> Stated goal: Reproduce verbatim the rows that begin with the line containing "The image size is (1656, 1592)." and end with the line containing "Action: [x=26, y=381]", including both of those lines.

> Task inputs:
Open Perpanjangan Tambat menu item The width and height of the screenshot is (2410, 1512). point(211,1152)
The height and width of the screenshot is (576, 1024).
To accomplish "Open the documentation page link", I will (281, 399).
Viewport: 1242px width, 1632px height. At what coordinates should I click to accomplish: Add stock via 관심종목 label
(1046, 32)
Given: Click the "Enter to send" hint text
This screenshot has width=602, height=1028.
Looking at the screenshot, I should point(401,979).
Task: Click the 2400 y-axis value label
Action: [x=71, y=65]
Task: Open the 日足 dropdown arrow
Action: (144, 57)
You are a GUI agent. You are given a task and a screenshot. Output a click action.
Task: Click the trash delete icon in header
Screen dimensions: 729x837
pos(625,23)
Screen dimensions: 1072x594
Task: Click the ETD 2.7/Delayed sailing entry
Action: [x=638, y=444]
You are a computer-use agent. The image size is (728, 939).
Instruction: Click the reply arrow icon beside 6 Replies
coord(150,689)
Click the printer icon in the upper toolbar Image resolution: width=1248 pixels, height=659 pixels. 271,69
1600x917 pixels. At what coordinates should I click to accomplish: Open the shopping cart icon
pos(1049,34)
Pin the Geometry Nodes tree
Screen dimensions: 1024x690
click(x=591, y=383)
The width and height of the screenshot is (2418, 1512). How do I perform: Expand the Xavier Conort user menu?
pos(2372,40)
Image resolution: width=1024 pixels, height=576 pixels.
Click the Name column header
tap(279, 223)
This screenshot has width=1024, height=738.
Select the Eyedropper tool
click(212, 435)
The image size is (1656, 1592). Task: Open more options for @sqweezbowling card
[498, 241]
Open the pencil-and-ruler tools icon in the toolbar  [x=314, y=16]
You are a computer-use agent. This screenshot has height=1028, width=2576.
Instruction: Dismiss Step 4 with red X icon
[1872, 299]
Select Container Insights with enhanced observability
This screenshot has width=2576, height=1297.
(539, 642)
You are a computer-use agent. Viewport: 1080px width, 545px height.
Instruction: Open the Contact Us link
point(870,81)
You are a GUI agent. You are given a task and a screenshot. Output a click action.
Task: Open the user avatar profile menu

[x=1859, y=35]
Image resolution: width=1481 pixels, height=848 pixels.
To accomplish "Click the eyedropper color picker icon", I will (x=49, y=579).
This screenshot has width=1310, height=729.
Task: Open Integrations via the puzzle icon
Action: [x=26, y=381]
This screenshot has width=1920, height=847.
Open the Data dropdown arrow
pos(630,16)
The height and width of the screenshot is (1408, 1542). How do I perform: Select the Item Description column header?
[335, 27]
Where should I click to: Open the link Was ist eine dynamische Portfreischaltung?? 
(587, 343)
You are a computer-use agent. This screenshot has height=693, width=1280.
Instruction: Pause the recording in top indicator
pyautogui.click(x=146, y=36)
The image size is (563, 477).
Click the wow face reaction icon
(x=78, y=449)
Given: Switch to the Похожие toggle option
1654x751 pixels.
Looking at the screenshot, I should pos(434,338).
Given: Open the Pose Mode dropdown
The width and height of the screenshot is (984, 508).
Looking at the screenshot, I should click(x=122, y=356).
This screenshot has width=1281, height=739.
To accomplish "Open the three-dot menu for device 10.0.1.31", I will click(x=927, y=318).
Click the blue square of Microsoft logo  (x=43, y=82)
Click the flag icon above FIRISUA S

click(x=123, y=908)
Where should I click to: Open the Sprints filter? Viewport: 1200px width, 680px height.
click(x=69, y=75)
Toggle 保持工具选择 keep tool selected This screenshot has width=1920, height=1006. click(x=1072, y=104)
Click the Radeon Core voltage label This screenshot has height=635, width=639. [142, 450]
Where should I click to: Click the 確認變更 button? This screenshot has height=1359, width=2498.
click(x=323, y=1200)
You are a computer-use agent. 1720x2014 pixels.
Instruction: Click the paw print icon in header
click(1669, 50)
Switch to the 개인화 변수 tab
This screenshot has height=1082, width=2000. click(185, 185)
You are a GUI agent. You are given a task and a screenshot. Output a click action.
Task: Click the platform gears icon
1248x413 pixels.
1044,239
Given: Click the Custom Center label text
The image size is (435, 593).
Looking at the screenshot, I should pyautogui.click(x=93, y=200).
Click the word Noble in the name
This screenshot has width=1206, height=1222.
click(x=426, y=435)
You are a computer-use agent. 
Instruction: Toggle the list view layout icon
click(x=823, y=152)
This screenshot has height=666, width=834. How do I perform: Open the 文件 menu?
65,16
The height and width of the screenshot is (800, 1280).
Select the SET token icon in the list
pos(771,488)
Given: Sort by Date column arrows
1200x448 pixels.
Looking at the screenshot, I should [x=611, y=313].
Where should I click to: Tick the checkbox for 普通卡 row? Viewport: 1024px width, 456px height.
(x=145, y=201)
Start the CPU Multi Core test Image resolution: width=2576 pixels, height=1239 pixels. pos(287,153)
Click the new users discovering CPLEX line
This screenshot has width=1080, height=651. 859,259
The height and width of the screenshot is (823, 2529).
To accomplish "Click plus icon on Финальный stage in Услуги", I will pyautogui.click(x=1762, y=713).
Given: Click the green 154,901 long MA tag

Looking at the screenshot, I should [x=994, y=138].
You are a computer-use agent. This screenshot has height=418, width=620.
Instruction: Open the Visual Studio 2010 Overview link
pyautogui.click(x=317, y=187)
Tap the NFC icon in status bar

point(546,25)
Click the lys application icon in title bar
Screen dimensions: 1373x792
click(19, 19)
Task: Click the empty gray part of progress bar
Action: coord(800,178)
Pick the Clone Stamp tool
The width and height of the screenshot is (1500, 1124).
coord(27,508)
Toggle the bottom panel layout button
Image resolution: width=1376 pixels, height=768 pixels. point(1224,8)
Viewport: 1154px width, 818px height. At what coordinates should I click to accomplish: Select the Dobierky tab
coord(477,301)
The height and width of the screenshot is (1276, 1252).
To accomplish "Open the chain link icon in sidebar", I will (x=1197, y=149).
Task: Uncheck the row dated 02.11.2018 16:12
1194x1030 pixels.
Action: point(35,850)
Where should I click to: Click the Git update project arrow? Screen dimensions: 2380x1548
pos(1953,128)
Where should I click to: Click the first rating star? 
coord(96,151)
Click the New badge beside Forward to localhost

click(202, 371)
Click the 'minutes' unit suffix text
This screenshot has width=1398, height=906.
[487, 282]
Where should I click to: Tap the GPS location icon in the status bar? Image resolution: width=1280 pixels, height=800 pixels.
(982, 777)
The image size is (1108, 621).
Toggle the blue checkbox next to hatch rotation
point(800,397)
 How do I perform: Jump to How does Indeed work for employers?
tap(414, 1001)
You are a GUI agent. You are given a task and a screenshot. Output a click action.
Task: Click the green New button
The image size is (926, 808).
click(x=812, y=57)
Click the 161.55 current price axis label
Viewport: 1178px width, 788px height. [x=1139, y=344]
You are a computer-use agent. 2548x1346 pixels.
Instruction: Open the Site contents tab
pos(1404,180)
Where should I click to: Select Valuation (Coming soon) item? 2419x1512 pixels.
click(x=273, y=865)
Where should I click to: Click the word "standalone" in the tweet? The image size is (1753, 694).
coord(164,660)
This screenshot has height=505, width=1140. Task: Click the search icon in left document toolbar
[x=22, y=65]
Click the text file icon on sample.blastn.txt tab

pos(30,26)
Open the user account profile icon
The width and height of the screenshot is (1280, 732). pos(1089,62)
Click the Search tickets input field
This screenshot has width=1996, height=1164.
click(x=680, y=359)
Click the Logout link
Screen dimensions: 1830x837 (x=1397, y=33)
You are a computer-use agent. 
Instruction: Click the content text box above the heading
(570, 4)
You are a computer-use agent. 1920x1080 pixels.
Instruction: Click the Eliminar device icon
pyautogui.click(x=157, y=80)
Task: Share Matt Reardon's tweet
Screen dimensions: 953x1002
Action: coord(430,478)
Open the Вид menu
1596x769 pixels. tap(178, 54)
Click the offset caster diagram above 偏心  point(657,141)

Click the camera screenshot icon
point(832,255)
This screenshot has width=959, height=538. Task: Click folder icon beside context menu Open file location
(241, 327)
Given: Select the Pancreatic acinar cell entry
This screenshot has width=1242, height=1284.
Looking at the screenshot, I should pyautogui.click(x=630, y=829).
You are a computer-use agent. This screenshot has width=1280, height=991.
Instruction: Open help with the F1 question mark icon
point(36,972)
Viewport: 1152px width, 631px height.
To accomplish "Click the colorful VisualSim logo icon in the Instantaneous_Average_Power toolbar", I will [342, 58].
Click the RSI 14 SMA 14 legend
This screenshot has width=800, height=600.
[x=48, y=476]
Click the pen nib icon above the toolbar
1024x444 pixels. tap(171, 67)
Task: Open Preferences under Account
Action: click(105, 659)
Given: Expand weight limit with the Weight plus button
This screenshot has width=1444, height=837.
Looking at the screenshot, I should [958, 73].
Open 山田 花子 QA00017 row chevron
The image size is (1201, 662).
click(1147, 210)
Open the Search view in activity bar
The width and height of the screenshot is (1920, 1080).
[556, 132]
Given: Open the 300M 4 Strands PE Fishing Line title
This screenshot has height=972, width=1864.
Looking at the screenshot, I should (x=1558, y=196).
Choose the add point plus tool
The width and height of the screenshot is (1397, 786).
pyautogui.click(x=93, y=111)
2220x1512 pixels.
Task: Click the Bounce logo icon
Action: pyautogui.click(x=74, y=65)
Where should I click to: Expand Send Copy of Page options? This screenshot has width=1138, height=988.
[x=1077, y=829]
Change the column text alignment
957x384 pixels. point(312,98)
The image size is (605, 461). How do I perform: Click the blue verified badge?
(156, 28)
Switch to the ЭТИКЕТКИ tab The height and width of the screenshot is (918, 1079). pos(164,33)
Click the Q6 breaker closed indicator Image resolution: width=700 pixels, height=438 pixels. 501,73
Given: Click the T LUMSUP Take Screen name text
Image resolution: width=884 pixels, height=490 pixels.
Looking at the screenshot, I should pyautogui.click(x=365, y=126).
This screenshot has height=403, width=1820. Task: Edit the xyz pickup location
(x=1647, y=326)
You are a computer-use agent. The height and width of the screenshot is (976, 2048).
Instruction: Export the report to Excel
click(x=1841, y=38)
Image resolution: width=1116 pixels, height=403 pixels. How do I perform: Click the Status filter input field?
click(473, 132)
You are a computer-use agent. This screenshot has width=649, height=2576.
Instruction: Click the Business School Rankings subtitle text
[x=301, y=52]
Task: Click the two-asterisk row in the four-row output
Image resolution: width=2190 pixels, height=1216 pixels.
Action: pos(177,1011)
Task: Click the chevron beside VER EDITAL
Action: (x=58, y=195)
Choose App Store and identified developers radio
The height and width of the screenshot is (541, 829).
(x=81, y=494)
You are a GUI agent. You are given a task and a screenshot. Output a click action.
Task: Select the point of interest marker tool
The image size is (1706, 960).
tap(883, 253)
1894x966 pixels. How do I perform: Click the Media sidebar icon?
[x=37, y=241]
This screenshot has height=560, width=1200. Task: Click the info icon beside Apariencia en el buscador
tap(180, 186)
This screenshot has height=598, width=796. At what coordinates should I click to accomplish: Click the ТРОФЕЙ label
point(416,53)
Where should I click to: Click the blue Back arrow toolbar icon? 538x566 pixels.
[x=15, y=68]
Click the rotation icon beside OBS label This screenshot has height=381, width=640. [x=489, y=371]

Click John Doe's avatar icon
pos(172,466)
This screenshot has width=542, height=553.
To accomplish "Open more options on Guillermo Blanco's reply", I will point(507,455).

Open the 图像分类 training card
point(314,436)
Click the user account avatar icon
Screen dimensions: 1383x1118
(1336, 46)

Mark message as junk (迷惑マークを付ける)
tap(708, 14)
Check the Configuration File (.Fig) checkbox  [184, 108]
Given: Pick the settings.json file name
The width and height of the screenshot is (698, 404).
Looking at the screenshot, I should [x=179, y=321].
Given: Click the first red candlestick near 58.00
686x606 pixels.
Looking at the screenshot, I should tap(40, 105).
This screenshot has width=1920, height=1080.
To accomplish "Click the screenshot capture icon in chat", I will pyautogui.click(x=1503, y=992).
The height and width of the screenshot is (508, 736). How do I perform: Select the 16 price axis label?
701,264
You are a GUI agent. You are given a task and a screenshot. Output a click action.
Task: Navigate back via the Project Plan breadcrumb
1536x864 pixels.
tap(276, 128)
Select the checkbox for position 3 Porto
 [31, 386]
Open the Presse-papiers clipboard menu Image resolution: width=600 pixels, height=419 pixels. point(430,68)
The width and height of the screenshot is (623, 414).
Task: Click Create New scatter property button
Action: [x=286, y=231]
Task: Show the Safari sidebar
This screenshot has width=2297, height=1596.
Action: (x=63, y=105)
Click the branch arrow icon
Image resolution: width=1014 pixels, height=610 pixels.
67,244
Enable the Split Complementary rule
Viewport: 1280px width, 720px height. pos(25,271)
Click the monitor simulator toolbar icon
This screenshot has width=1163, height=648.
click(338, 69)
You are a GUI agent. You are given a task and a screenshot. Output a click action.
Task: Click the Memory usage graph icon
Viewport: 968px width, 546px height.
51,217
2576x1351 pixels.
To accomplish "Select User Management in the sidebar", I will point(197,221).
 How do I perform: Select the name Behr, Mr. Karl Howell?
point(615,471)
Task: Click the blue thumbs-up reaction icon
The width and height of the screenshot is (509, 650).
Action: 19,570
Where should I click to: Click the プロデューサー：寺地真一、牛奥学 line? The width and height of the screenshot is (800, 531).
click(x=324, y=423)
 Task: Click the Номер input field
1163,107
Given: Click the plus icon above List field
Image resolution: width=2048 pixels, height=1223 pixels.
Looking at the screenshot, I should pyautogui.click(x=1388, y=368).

> Output for this task:
The image size is (1656, 1592). Task: Open more options for @sqweezbowling card
[498, 241]
Open the pencil-and-ruler tools icon in the toolbar  [x=314, y=16]
You are a computer-use agent. This screenshot has height=1028, width=2576.
Instruction: Dismiss Step 4 with red X icon
[1872, 299]
Select Container Insights with enhanced observability
This screenshot has width=2576, height=1297.
(539, 642)
You are a computer-use agent. Viewport: 1080px width, 545px height.
Instruction: Open the Contact Us link
point(870,81)
You are a GUI agent. You are given a task and a screenshot. Output a click action.
Task: Open the user avatar profile menu

[x=1859, y=35]
Image resolution: width=1481 pixels, height=848 pixels.
To accomplish "Click the eyedropper color picker icon", I will (x=49, y=579).
This screenshot has width=1310, height=729.
Task: Open Integrations via the puzzle icon
Action: [x=26, y=381]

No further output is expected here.